Text and item location entries:
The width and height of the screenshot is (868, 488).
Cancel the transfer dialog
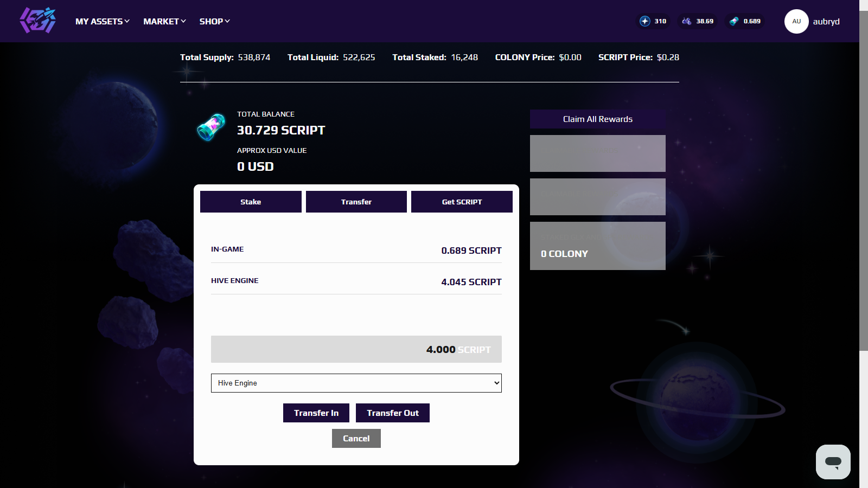point(356,438)
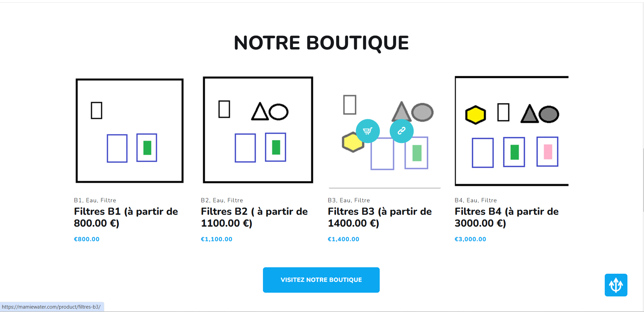This screenshot has width=644, height=312.
Task: Select the B1 category link
Action: (78, 200)
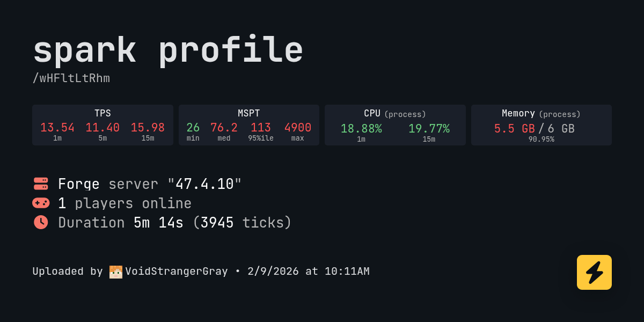Click the 5.5 GB memory usage value
Viewport: 644px width, 322px height.
514,129
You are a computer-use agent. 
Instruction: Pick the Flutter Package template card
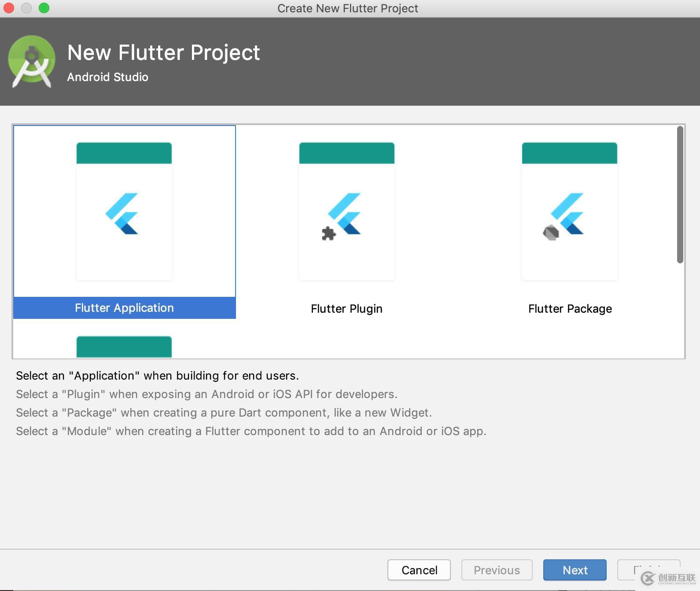[x=570, y=211]
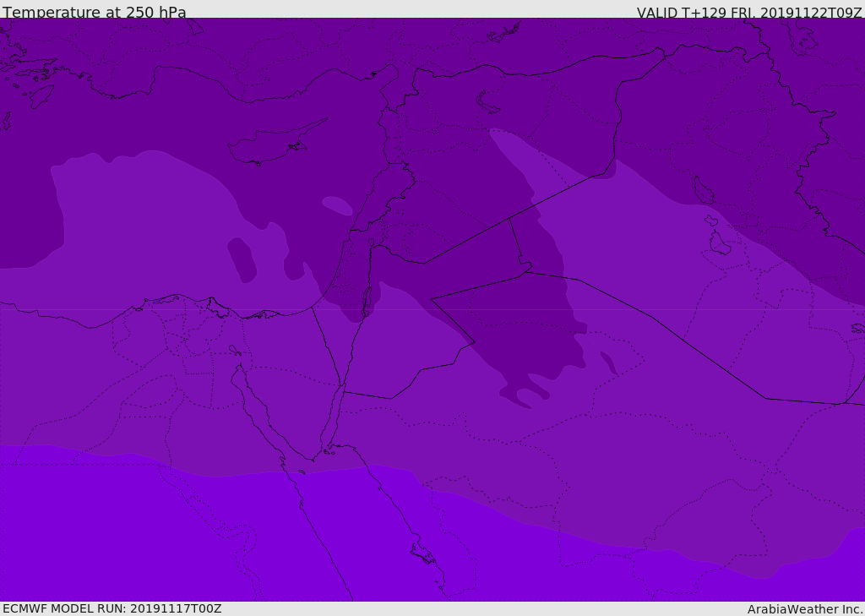Click the small light oval off Lebanon's coast
The image size is (865, 616).
(337, 205)
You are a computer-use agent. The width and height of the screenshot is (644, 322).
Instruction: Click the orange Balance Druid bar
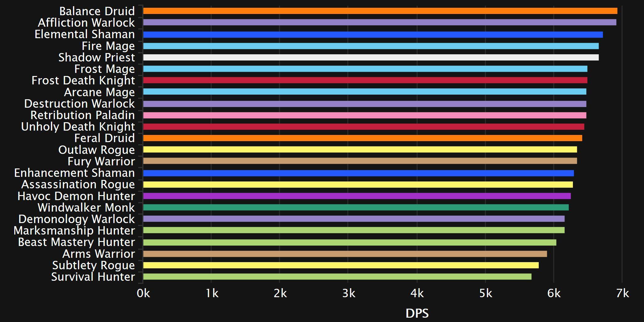click(x=380, y=11)
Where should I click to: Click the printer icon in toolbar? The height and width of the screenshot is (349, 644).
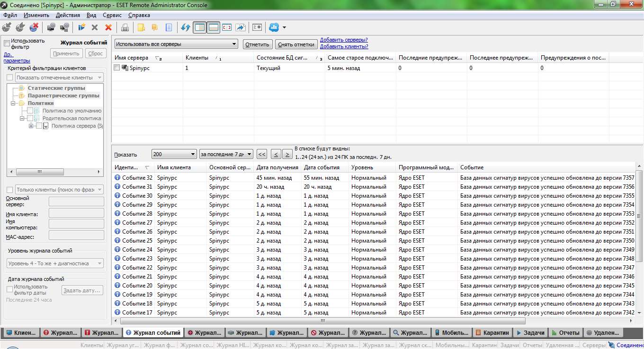(125, 27)
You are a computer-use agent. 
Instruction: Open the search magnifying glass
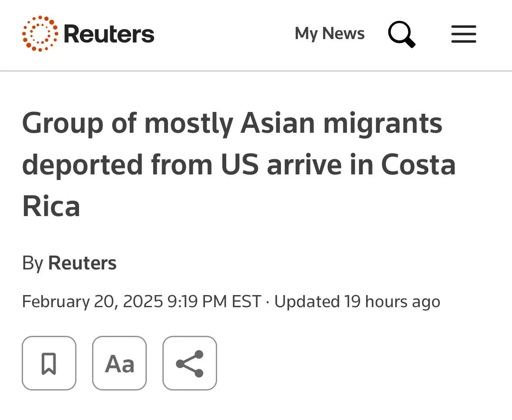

WHAT THIS TASK INVOLVES:
Copy every one of the records above word for word, leaving out the pictures.

ANSWER BELOW:
The width and height of the screenshot is (868, 488).
Cancel the transfer dialog
point(356,438)
This screenshot has width=644, height=312.
Task: Select the B1 category link
Action: (78, 200)
Click the 5.5 GB memory usage value
Viewport: 644px width, 322px height.
514,129
You are a computer-use agent. 
Instruction: Pick the Flutter Package template card
[x=570, y=211]
Click the small light oval off Lebanon's coast
The image size is (865, 616).
(337, 205)
You are a computer-use agent. The width and height of the screenshot is (644, 322).
Instruction: Click the orange Balance Druid bar
click(x=380, y=11)
Where should I click to: Click the printer icon in toolbar? The height and width of the screenshot is (349, 644).
(125, 27)
You are a computer-use agent. 
Instruction: Open the search magnifying glass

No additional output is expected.